§ **Source passage**:
A chromosome-level genome assembly of the Chinese cork oak (Quercus variabilis)

Front Plant Sci. 2022 Sep 23:13:1001583. doi: 10.3389/fpls.2022.1001583. eCollection 2022.

Abstract

Quercus variabilis (Fagaceae) is an ecologically and economically important deciduous broadleaved tree species native to and widespread in East Asia. It is a valuable woody species and an indicator of local forest health, and occupies a dominant position in forest ecosystems in East Asia. However, genomic resources from Q. variabilis are still lacking. Here, we present a high-quality Q. variabilis genome generated by PacBio HiFi and Hi-C sequencing. The assembled genome size is 787 Mb, with a contig N50 of 26.04 Mb and scaffold N50 of 64.86 Mb, comprising 12 pseudo-chromosomes. The repetitive sequences constitute 67.6% of the genome, of which the majority are long terminal repeats, accounting for 46.62% of the genome. We used ab initio, RNA sequence-based and homology-based predictions to identify protein-coding genes. A total of 32,466 protein-coding genes were identified, of which 95.11% could be functionally annotated. Evolutionary analysis showed that Q. variabilis was more closely related to Q. suber than to Q. lobata or Q. robur. We found no evidence for species-specific whole genome duplications in Quercus after the species had diverged. This study provides the first genome assembly and the first gene annotation data for Q. variabilis. These resources will inform the design of further breeding strategies, and will be valuable in the study of genome editing and comparative genomics in oak species.

Keywords: Hi-C sequencing; PacBio HiFi sequencing; Quercus variabilis; comparative genomics; genome assembly.

[Dataset entries]
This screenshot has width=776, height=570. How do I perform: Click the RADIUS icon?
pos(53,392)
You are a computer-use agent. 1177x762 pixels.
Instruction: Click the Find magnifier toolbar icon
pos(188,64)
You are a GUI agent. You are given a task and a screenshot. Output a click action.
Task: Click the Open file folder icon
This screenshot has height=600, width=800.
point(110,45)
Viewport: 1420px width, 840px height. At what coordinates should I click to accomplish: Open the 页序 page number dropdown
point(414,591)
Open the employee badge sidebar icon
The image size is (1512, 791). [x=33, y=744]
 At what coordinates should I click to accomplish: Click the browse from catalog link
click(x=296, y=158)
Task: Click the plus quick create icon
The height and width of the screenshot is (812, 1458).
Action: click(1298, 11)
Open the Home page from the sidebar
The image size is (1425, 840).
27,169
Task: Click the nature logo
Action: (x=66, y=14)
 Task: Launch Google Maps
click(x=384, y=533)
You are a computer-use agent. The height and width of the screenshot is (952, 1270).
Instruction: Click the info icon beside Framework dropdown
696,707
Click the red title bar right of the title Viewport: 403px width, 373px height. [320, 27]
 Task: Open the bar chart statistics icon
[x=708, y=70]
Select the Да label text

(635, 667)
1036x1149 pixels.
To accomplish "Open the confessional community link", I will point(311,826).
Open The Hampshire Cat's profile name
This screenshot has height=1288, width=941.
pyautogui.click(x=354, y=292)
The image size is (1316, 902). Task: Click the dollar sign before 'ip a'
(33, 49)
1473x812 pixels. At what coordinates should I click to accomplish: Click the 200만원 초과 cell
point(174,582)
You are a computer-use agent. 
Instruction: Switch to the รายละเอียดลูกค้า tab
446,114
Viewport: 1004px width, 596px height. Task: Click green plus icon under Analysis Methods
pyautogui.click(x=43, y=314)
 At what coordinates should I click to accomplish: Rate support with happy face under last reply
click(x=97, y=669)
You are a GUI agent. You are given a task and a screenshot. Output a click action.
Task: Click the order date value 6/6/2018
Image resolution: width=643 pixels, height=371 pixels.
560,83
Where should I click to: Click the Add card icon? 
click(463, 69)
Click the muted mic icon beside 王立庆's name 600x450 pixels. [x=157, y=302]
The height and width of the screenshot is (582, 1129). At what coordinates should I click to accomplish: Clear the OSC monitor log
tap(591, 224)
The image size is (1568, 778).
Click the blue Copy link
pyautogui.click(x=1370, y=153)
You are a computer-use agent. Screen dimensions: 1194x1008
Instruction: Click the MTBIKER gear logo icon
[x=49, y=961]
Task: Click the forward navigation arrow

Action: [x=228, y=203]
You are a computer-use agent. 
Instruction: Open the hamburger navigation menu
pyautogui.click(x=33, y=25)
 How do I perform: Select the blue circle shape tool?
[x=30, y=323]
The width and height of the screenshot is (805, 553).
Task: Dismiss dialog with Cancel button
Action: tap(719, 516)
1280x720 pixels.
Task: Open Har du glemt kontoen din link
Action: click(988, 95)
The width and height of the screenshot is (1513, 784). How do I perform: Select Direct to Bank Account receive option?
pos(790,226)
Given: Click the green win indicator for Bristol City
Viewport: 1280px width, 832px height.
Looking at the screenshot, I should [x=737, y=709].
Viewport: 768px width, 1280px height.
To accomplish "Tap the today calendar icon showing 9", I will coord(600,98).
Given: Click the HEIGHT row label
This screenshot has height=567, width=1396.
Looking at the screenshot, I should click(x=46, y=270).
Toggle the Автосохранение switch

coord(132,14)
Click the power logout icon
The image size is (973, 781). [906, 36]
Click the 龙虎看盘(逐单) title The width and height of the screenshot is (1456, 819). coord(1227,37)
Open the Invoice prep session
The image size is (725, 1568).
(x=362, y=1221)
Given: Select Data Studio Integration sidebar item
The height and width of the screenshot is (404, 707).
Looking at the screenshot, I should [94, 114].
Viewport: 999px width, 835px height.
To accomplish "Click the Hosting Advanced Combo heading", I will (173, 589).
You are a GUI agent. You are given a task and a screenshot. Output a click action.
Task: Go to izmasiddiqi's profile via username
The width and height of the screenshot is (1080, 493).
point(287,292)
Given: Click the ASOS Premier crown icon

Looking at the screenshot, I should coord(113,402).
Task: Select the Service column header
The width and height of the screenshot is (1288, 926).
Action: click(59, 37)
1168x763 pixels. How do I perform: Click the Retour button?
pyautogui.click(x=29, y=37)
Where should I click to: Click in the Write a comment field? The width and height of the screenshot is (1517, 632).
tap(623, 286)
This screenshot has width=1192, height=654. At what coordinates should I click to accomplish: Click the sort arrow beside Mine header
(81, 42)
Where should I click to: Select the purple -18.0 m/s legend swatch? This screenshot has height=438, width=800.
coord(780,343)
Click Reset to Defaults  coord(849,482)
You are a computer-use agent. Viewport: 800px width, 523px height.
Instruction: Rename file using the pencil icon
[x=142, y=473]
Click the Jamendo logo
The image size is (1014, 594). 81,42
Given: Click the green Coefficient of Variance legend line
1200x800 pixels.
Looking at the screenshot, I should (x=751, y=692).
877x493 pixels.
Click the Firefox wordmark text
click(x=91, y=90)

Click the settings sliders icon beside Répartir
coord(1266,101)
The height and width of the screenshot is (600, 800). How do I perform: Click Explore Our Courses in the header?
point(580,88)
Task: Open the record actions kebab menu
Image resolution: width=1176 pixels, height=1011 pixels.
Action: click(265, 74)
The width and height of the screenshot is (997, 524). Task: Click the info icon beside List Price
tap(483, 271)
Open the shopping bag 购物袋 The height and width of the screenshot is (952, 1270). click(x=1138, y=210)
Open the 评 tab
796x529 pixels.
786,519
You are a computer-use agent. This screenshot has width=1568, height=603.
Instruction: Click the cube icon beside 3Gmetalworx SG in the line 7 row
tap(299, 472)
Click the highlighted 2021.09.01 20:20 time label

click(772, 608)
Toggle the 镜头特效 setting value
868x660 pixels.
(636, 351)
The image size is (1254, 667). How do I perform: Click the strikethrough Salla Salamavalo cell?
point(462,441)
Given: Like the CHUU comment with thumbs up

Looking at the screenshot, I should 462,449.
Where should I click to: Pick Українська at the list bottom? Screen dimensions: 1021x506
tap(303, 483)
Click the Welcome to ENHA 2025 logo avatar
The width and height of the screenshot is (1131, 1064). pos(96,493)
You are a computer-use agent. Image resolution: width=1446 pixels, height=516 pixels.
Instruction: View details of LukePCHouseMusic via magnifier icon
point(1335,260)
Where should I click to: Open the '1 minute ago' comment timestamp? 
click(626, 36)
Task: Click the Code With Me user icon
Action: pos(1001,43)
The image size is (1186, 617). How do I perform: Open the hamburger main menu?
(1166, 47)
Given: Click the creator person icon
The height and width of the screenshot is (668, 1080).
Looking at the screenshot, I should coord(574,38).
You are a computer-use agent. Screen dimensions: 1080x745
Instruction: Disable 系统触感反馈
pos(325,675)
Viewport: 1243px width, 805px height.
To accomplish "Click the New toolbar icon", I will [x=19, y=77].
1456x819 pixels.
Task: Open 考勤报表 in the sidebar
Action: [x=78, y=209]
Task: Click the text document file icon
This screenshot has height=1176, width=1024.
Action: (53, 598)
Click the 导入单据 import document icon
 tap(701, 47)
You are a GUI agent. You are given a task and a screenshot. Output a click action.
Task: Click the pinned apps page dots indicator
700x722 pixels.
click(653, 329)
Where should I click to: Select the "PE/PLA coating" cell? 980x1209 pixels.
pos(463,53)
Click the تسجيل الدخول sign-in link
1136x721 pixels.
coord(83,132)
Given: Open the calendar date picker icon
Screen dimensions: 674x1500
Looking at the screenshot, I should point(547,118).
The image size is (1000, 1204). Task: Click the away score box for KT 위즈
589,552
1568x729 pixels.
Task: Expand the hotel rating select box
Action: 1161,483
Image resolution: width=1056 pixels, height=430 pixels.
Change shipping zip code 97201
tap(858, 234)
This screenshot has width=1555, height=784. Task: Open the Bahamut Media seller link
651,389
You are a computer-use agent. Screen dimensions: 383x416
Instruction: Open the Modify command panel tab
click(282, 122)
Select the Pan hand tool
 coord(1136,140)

§ **Using the information**:
a) From the Quercus variabilis abstract, output the passage that begins at the words "A chromosome-level genome" and stops after "10.3389/fpls.2022.1001583. eCollection 2022.".
b) Answer these questions using the Quercus variabilis abstract:
(i) What is the size of the assembled genome?
(ii) How many protein-coding genes were identified?
(iii) Which oak species is Q. variabilis more closely related to than to Q. lobata or Q. robur?
c) Using the Quercus variabilis abstract, decide whether each statement agrees with it. Answer yes or no, and quote the words that decide it.
(i) The assembled genome comprises 12 pseudo-chromosomes.
(ii) Evidence was found for species-specific whole genome duplications in Quercus after the species diverged.
(iii) Quercus variabilis is an evergreen tree species.

§ **Responses to the exercise**:
a)
A chromosome-level genome assembly of the Chinese cork oak (Quercus variabilis)

Front Plant Sci. 2022 Sep 23:13:1001583. doi: 10.3389/fpls.2022.1001583. eCollection 2022.

b)
(i) 787 Mb
(ii) 32,466
(iii) Q. suber

c)
(i) Yes: "comprising 12 pseudo-chromosomes"
(ii) No: "We found no evidence for species-specific whole genome duplications in Quercus after the species had diverged"
(iii) No: "deciduous broadleaved tree species"